Na profissão de DJ, aprenderam uma lição: existem situações em que é possível tocar o que você curte tocar e outras em que você deve tocar o que querem que você toque. “Aprendi a diferenciar quando estou propondo um tema ou prestando um serviço” conta Moises. Limão endossa: “Tem gente que te contrata pelo seu setlist, porque conhece seu som e quer aquela vibe. Tem gente que tem uma casa de estilo definido e você tem que seguir aquilo. E tem gente que contrata DJ para animar o público. Trabalho muito nos três formatos”.

Música brasileira para inglês ver

Moisés reconhece a receptividade dos ingleses em relação à música brasileira pelo fato dela ser alegre, com ritmo contagiante e sofisticação tropical. “Dos standards da Bossa Nova ao Jazz-funk de Azymuth. O drum&bass de DJ Marky & Patife, o Baile Funk ou Indie, sempre figuraram em alguma tenda da cena londrina”.

Apesar da forte presença da música brasileira na cidade da rainha, como aponta o gaúcho, atenta ainda, o paulista, para uma questão universal quanto à receptividade de diferentes sonoridades: “O nível musical acompanha o interesse do ouvinte”.

Porém os interesses também são influenciados por aquilo que deu início a esse texto: a própria cultura. “Para mim são nos restaurantes étnicos que se ouve a mais autêntica música local”, comenta Limão. “Todo imigrante traz consigo suas ideologias, culinária, costumes, religião e música. Ritmos como Reggae, Cumbia, Balkan, Reggaeton, Afrobeats, Punjabi, Bollywood, Kizomba se propagam nos guettos, projetando-se no inconsciente da cidade” completa Moishe.

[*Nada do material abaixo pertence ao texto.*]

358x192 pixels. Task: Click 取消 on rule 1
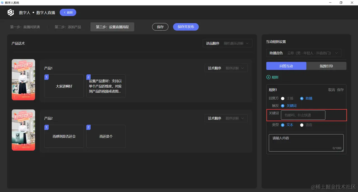tap(331, 90)
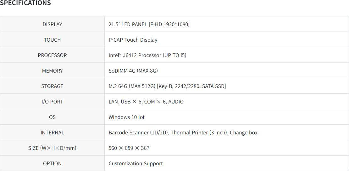Select the OS row label

pyautogui.click(x=52, y=117)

A Sopa, a Pipa e o fim do download gratuito

Na opinião dos DJs, a importância da internet na disseminação da música independente é indiscutível. Para Moisés, “a internet ampliou o campo de exposição de bandas e selos que eram engolidos pelas produtoras, criando um mercado alternativo possível. A internet é uma ótima ferramenta para o artista divulgar suas impressões digitais.”

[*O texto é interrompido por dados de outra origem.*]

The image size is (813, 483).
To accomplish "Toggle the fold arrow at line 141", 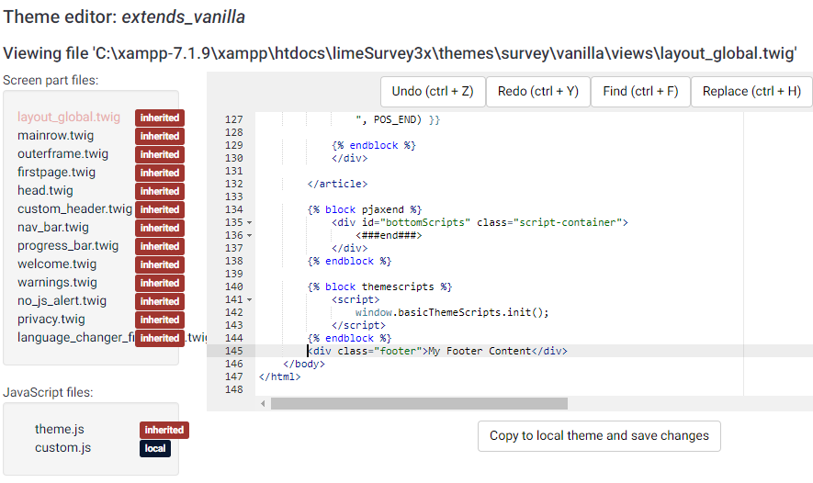I will 249,300.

Limão acredita que o compartilhamento de arquivos nunca vai acabar: “Não tem lei que vai me impedir de pegar um pen drive e passar músicas para as pessoas, ou pegar músicas das pessoas.”

Se São Paulo é a terra da garoa e Londres é a terra da neblina, então a internet é a terra dos bons ventos em que o tempo ruim virá apenas se tais leis forem aprovadas.